Transcribe exactly everything in the data below from the line containing "Иван (1071, 520)" down to the line containing "жираф (1027, 855)", both lines included and nothing further.

--------------------------------------------------

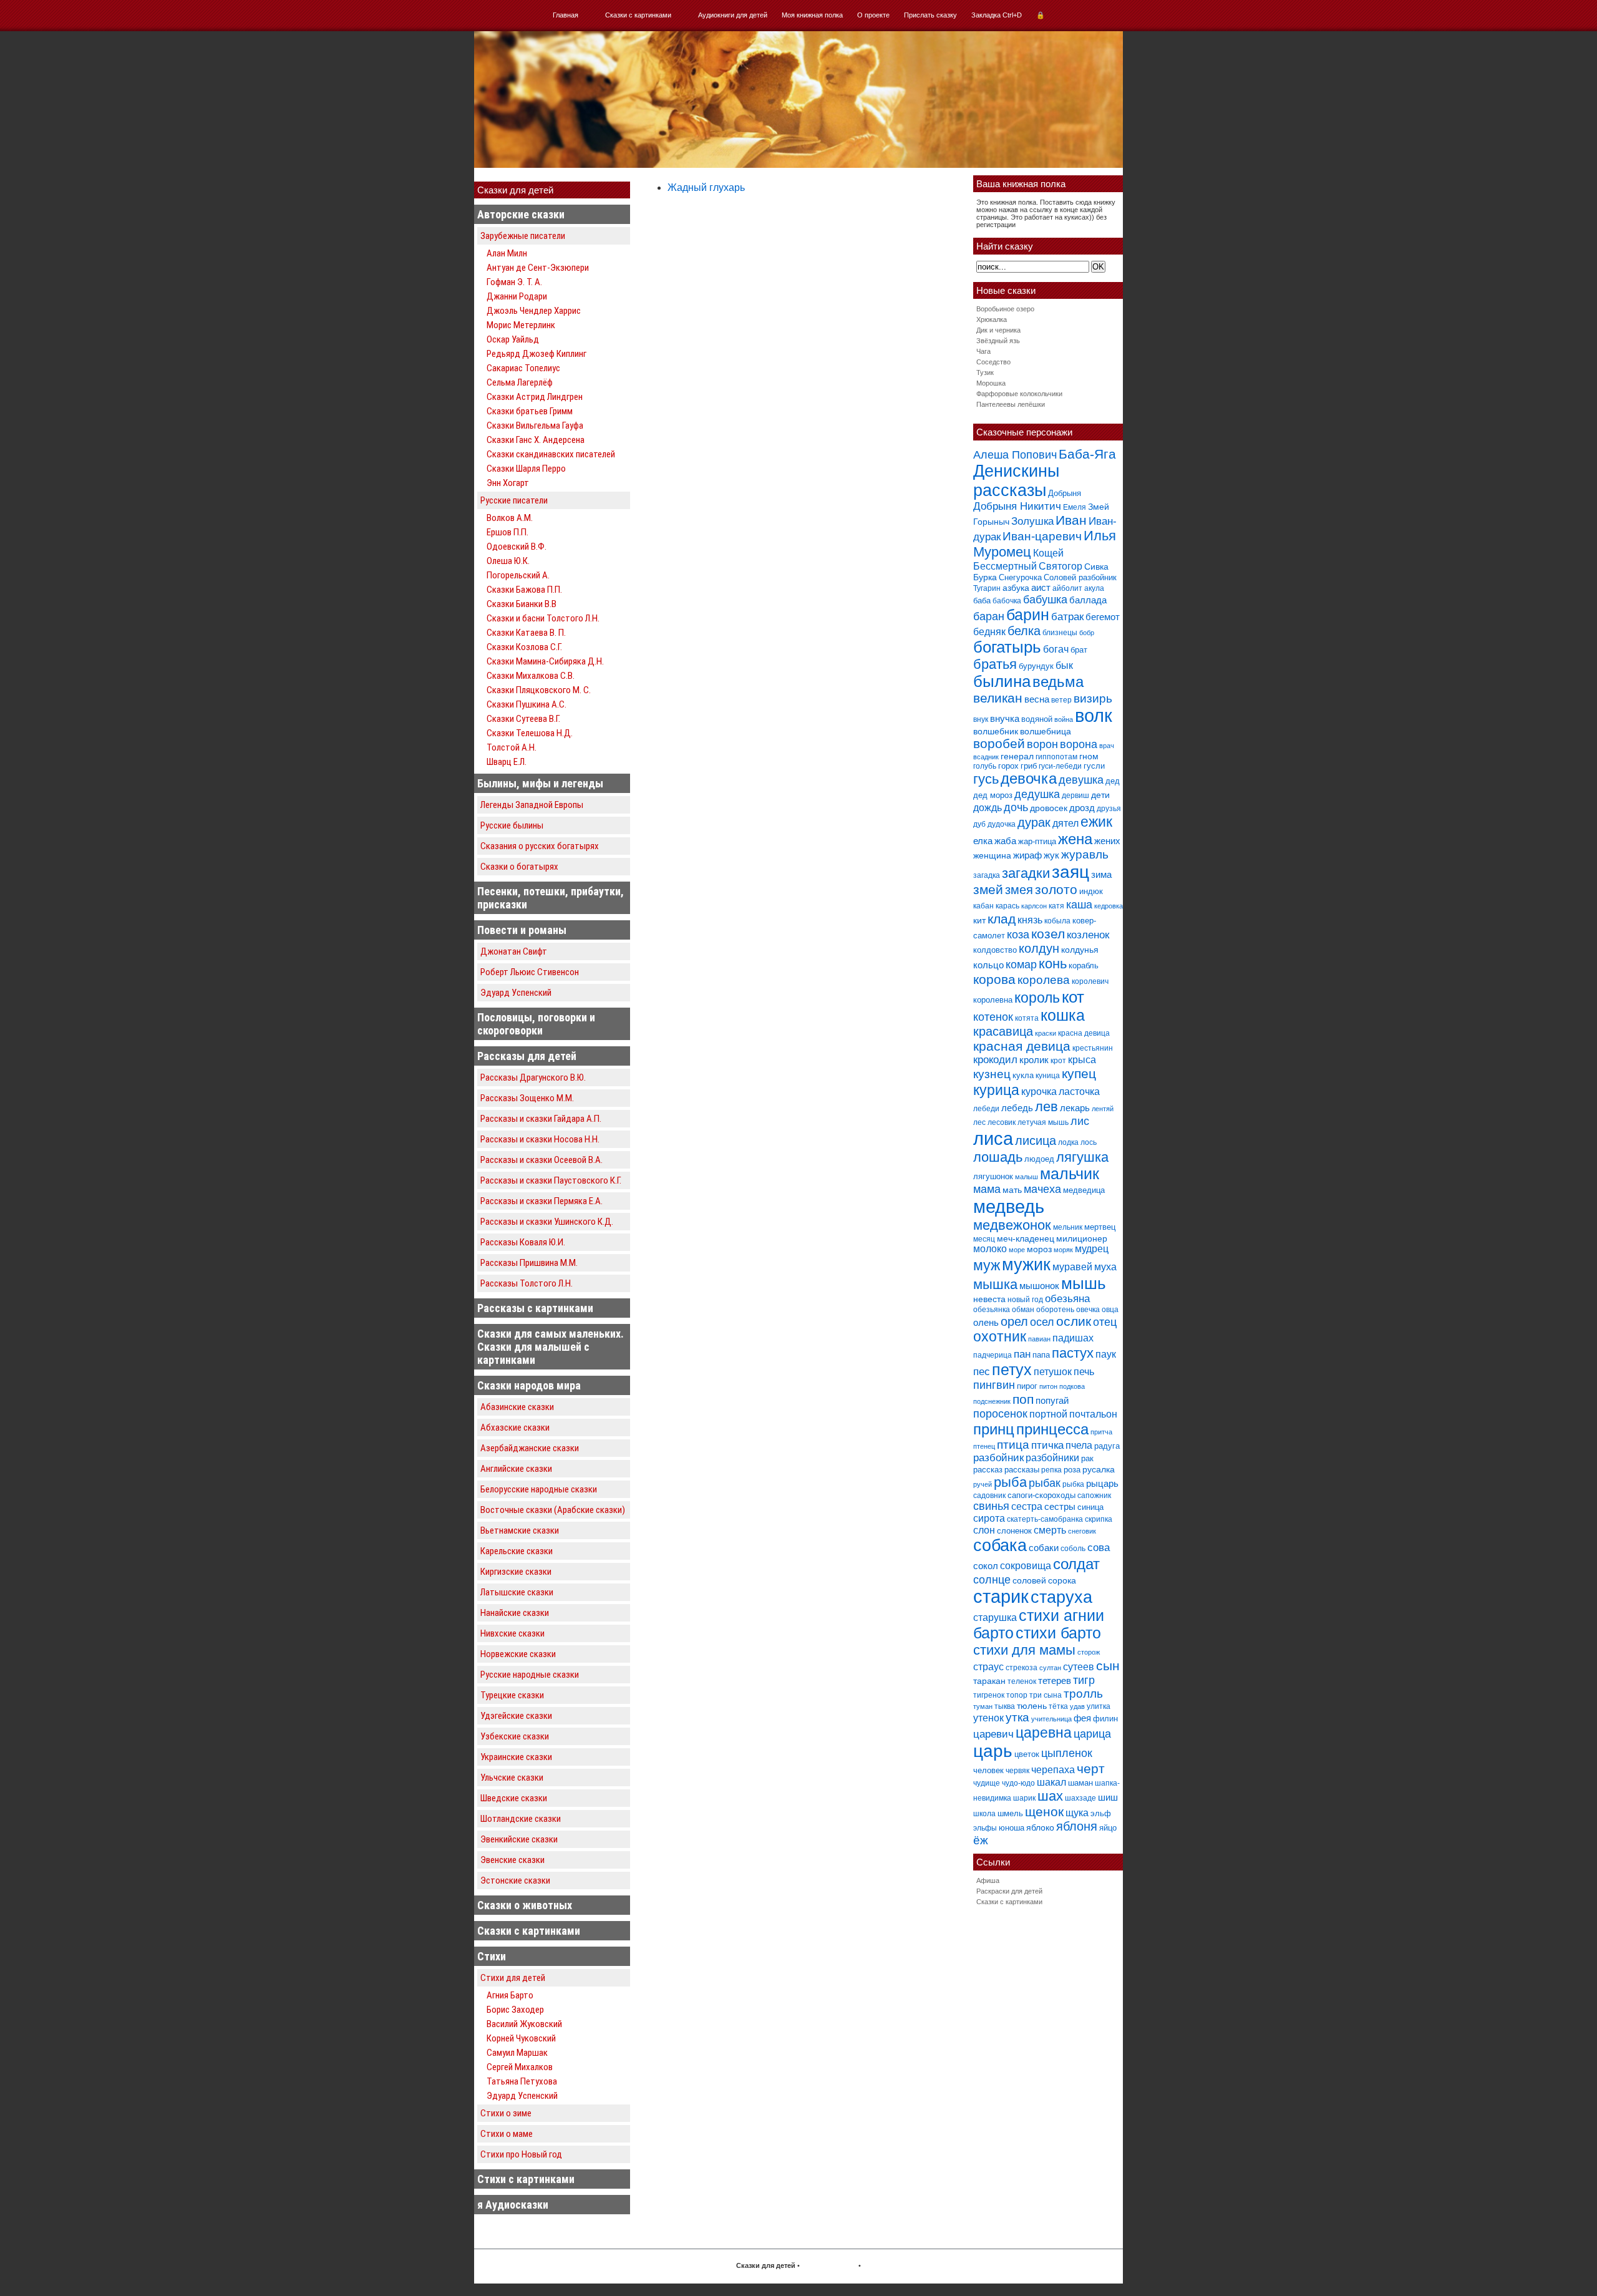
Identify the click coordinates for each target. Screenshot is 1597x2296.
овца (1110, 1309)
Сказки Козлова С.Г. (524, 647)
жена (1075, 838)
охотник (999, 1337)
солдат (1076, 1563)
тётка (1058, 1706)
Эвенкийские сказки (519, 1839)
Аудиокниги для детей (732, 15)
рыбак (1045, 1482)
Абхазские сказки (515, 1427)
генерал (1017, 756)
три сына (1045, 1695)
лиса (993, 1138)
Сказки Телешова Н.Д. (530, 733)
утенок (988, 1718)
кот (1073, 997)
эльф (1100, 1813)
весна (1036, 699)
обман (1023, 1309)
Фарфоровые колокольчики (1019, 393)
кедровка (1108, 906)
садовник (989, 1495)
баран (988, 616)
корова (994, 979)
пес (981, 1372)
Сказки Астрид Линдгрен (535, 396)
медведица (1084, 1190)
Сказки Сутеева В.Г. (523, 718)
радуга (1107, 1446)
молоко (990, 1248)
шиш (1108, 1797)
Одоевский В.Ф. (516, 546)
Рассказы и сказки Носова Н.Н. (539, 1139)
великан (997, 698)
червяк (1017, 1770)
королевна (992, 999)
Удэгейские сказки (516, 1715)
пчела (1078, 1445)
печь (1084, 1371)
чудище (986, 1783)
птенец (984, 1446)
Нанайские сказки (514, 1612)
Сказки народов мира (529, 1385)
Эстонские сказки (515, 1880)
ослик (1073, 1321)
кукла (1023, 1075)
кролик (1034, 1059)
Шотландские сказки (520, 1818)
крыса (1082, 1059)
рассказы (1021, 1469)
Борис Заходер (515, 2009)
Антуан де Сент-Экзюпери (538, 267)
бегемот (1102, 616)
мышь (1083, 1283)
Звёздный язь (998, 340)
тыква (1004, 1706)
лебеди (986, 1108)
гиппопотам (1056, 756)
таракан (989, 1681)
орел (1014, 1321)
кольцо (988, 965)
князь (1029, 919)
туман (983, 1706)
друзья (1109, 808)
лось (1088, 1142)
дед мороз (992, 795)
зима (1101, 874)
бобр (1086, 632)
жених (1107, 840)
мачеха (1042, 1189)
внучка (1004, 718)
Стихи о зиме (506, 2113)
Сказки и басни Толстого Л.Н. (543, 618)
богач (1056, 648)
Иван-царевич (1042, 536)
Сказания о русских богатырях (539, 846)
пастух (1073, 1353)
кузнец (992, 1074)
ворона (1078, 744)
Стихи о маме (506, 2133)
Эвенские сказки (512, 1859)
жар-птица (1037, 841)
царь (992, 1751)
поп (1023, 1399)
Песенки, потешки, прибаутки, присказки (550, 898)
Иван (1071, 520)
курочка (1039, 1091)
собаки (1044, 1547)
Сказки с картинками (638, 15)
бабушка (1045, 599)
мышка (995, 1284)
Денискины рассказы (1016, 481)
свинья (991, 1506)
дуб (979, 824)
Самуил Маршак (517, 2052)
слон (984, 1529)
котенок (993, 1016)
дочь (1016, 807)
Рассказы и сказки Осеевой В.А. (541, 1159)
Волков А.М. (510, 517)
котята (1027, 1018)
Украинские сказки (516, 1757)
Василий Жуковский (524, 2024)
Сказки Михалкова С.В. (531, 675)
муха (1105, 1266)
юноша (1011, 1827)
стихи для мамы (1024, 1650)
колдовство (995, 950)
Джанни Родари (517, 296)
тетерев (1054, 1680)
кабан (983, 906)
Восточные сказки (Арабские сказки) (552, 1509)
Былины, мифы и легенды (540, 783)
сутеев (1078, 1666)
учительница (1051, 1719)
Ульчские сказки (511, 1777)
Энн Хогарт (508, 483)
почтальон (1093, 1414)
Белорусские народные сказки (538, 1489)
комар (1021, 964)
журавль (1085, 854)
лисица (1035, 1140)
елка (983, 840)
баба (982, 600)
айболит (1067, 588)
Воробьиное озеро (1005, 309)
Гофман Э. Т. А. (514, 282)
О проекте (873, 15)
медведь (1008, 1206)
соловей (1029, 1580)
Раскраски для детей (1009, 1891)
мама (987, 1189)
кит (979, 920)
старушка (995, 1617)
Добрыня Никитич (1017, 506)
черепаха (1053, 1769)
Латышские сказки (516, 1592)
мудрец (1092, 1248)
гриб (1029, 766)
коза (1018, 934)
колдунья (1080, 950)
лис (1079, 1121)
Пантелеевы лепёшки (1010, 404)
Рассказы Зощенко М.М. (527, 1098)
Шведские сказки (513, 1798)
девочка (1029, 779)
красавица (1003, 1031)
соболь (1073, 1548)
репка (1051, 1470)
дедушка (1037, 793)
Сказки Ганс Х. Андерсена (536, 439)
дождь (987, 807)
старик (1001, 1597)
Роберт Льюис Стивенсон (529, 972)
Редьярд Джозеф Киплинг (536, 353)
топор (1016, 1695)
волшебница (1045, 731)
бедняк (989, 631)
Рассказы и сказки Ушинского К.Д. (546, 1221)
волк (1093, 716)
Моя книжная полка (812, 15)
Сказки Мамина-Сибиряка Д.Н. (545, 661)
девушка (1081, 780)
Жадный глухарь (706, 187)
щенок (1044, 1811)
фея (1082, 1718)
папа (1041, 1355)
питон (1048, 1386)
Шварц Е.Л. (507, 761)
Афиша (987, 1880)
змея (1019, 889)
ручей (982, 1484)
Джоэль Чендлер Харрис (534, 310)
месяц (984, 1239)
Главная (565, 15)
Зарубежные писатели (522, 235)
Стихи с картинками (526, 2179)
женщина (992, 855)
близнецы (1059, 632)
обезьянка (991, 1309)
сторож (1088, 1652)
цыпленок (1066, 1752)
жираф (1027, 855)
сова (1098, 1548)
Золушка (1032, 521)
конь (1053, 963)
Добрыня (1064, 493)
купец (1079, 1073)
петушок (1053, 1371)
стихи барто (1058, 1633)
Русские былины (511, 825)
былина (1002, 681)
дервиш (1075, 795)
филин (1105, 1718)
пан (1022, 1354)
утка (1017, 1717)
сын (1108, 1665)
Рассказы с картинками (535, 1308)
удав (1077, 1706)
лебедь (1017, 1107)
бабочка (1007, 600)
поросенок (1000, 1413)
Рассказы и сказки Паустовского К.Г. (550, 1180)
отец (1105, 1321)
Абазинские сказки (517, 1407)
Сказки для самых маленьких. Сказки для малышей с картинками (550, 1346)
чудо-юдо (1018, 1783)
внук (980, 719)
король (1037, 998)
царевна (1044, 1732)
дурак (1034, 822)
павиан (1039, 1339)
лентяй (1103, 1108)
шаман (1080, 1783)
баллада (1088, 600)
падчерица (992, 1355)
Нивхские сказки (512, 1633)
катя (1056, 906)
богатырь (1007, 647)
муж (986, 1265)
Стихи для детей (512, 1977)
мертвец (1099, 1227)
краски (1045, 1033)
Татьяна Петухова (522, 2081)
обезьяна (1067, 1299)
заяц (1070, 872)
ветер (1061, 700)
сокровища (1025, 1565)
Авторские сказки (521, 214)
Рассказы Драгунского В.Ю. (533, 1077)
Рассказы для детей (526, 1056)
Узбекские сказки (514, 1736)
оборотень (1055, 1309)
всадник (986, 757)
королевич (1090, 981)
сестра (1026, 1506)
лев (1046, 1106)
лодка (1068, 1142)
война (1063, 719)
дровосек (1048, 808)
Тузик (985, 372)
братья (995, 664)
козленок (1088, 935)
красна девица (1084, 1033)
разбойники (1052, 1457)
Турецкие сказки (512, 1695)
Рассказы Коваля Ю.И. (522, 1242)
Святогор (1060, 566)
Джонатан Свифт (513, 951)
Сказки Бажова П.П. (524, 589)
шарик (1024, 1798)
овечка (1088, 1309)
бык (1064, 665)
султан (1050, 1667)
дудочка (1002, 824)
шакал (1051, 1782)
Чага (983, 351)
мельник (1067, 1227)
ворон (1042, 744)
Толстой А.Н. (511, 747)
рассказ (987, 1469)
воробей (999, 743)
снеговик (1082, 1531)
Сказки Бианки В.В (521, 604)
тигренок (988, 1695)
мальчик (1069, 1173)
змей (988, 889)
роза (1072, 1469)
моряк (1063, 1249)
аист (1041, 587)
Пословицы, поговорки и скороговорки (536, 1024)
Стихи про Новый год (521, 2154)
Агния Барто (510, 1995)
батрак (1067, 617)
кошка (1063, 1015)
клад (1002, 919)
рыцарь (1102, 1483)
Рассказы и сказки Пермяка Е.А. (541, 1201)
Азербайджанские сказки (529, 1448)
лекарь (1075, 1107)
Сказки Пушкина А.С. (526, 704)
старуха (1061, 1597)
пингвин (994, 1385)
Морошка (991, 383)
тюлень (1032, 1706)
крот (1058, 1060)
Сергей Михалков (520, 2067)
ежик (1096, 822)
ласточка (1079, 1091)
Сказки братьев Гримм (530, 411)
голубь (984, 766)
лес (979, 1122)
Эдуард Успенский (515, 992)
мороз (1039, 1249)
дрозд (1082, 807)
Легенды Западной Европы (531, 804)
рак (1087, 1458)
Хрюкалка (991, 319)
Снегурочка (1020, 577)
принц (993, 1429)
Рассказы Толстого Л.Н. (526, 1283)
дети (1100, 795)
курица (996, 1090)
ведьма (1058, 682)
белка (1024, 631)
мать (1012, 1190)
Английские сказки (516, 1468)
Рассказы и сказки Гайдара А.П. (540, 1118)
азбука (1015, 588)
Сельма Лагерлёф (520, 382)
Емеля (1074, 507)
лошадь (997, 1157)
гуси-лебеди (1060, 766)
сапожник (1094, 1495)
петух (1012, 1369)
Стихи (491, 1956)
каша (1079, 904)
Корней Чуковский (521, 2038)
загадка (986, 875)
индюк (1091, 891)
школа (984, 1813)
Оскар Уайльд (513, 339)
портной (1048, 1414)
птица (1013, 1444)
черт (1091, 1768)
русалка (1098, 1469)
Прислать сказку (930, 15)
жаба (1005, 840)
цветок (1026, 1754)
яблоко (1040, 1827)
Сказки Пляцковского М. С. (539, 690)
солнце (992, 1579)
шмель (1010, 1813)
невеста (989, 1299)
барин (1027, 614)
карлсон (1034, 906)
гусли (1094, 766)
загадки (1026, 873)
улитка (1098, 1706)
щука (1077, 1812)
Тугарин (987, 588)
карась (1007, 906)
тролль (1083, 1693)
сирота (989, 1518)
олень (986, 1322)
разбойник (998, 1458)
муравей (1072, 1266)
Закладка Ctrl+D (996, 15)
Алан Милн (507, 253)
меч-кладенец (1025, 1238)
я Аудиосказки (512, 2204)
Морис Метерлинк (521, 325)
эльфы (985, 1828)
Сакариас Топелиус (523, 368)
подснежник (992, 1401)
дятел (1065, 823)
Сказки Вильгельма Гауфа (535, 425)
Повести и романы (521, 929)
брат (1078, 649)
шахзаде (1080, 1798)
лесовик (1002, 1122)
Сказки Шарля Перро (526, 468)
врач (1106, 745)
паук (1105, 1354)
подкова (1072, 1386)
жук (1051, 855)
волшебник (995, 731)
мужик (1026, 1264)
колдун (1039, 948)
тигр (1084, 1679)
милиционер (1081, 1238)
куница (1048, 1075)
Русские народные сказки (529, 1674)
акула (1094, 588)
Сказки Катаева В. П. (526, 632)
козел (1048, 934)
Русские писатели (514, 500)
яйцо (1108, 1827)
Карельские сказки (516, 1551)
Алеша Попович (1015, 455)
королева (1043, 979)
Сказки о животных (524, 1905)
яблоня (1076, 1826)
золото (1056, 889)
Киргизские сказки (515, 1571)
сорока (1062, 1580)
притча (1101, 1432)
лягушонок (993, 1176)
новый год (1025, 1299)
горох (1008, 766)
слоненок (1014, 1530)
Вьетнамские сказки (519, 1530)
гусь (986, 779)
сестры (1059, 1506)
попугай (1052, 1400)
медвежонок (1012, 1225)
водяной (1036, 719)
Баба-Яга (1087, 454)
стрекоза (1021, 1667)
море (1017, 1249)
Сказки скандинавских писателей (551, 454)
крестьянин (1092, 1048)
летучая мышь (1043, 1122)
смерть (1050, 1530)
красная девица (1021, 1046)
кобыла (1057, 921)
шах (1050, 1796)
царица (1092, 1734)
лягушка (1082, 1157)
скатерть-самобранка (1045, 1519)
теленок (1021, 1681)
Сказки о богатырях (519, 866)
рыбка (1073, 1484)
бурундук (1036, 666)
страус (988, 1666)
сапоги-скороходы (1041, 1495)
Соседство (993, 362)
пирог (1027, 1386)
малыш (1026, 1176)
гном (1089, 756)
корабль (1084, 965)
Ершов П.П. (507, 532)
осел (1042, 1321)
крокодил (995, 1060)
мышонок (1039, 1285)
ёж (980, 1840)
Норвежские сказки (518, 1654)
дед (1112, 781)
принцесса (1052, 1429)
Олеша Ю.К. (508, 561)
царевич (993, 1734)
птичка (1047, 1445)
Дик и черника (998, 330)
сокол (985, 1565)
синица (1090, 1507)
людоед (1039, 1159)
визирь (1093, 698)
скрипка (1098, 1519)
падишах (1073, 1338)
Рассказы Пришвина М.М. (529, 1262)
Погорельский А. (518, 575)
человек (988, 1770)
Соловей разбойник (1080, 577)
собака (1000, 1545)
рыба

--------------------------------------------------

> [Exercise answer]:
Иван (1071, 520)
курочка (1039, 1091)
собаки (1044, 1547)
Сказки с картинками (638, 15)
бабушка (1045, 599)
мышка (995, 1284)
Денискины рассказы (1016, 481)
свинья (991, 1506)
дуб (979, 824)
Самуил Маршак (517, 2052)
слон (984, 1529)
котенок (993, 1016)
дочь (1016, 807)
Рассказы и сказки Осеевой В.А. (541, 1159)
Волков А.М. (510, 517)
котята (1027, 1018)
Украинские сказки (516, 1757)
Василий Жуковский (524, 2024)
Сказки Михалкова С.В. (531, 675)
муха (1105, 1266)
юноша (1011, 1827)
стихи для мамы (1024, 1650)
колдовство (995, 950)
Джанни Родари (517, 296)
тетерев (1054, 1680)
кабан (983, 906)
Восточные сказки (Арабские сказки) (552, 1509)
Былины, мифы и легенды (540, 783)
сутеев (1078, 1666)
учительница (1051, 1719)
Ульчские сказки (511, 1777)
Энн Хогарт (508, 483)
почтальон (1093, 1414)
Белорусские народные сказки (538, 1489)
комар (1021, 964)
журавль (1085, 854)
лисица (1035, 1140)
елка (983, 840)
баба (982, 600)
айболит (1067, 588)
Воробьиное озеро (1005, 309)
Гофман Э. Т. А. (514, 282)
О проекте (873, 15)
медведь (1008, 1206)
соловей (1029, 1580)
Раскраски для детей (1009, 1891)
мама (987, 1189)
кит (979, 920)
старушка (995, 1617)
Добрыня Никитич (1017, 506)
черепаха (1053, 1769)
Латышские сказки (516, 1592)
мудрец (1092, 1248)
гриб (1029, 766)
коза (1018, 934)
колдунья (1080, 950)
лис (1079, 1121)
Пантелеевы лепёшки (1010, 404)
Рассказы Зощенко М.М. (527, 1098)
Шведские сказки (513, 1798)
девочка (1029, 779)
красавица (1003, 1031)
соболь (1073, 1548)
репка (1051, 1470)
дедушка (1037, 793)
Сказки Ганс Х. Андерсена (536, 439)
дождь (987, 807)
старик (1001, 1597)
Роберт Льюис Стивенсон (529, 972)
Редьярд Джозеф Киплинг (536, 353)
топор (1016, 1695)
волшебница (1045, 731)
бедняк (989, 631)
Рассказы и сказки Ушинского К.Д. (546, 1221)
волк (1093, 716)
Моя книжная полка (812, 15)
Сказки Мамина-Сибиряка Д.Н. (545, 661)
девушка (1081, 780)
Жадный глухарь (706, 187)
щенок (1044, 1811)
фея (1082, 1718)
папа (1041, 1355)
питон (1048, 1386)
Шварц Е.Л. (507, 761)
Афиша (987, 1880)
змея (1019, 889)
ручей (982, 1484)
Джоэль Чендлер Харрис (534, 310)
месяц (984, 1239)
Главная (565, 15)
Зарубежные писатели (522, 235)
Стихи с картинками (526, 2179)
женщина (992, 855)
близнецы (1059, 632)
обезьянка (991, 1309)
сторож (1088, 1652)
цыпленок (1066, 1752)
жираф (1027, 855)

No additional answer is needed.